RECORDS FOR THE EXERCISE

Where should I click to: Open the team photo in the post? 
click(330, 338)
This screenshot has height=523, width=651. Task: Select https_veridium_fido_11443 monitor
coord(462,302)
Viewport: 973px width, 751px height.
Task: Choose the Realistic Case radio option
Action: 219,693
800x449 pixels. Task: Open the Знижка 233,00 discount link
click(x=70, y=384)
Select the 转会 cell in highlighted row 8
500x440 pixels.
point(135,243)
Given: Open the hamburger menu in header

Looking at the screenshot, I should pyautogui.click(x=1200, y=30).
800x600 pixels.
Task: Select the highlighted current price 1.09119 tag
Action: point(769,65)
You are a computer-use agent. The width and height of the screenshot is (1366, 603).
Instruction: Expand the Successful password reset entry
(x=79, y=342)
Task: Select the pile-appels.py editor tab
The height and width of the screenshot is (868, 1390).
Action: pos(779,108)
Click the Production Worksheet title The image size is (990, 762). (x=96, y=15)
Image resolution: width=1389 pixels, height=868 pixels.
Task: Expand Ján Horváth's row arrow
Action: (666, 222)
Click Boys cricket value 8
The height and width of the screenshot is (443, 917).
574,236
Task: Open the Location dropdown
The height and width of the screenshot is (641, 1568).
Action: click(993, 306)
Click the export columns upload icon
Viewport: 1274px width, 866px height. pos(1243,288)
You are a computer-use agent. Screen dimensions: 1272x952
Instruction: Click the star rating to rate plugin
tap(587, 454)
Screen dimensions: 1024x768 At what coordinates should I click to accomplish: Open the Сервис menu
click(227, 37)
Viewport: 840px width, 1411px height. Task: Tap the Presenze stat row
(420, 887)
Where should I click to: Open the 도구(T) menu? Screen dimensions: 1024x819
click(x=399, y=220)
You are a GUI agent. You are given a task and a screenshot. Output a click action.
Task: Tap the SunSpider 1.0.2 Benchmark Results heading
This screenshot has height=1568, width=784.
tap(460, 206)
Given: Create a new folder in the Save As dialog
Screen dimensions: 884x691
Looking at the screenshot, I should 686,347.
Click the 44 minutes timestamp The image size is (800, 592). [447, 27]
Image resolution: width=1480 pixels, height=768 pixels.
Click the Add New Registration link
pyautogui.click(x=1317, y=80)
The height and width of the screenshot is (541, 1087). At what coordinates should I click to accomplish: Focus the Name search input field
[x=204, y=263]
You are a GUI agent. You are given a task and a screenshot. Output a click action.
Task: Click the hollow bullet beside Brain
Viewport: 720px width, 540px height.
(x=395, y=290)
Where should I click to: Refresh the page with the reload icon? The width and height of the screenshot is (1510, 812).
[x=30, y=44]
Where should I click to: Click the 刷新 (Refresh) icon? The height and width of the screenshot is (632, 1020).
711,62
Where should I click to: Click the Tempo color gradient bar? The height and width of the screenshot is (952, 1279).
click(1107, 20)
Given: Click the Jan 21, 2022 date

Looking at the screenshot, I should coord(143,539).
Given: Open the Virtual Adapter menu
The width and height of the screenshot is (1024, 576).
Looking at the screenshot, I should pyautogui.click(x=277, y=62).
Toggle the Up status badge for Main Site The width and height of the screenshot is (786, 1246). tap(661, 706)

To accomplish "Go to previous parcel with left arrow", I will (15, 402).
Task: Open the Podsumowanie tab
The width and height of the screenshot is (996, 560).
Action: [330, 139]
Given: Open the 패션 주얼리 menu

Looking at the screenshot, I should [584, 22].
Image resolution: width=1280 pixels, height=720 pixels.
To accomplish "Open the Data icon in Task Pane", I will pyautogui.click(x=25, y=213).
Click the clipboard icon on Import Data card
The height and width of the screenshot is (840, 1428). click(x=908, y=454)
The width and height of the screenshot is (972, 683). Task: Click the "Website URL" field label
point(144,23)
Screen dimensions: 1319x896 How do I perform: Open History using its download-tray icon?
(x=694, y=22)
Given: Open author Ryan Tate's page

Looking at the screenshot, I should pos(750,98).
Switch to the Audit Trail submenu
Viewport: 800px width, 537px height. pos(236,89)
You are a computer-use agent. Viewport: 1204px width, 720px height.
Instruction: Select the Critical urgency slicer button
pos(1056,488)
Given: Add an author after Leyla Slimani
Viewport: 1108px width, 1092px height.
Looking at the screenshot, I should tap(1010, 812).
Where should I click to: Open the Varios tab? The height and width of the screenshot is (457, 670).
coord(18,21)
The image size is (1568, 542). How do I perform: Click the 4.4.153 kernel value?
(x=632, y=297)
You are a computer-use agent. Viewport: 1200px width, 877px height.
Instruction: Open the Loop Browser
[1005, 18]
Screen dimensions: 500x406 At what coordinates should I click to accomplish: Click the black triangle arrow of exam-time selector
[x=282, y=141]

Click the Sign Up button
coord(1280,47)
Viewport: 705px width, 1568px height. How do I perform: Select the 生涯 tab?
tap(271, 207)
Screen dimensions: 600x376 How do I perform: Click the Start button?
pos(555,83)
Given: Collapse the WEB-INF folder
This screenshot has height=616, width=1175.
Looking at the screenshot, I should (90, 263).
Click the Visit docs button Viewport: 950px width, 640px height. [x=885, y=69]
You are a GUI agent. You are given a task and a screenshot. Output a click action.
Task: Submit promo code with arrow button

EXERCISE BRIEF
Wherever the word "agent" appears in the entries above, copy that line.

RESULT
You are a computer-use agent. The width and height of the screenshot is (1366, 603).
You are a computer-use agent. Screen dimensions: 1272x952
You are a GUI agent. You are given a task and a screenshot. Output a click action.
You are a GUI agent. You are given a task and a screenshot. Output a click action.
You are a computer-use agent. Viewport: 1204px width, 720px height.
You are a computer-use agent. Viewport: 1200px width, 877px height.
You are a GUI agent. You are given a task and a screenshot. Output a click action.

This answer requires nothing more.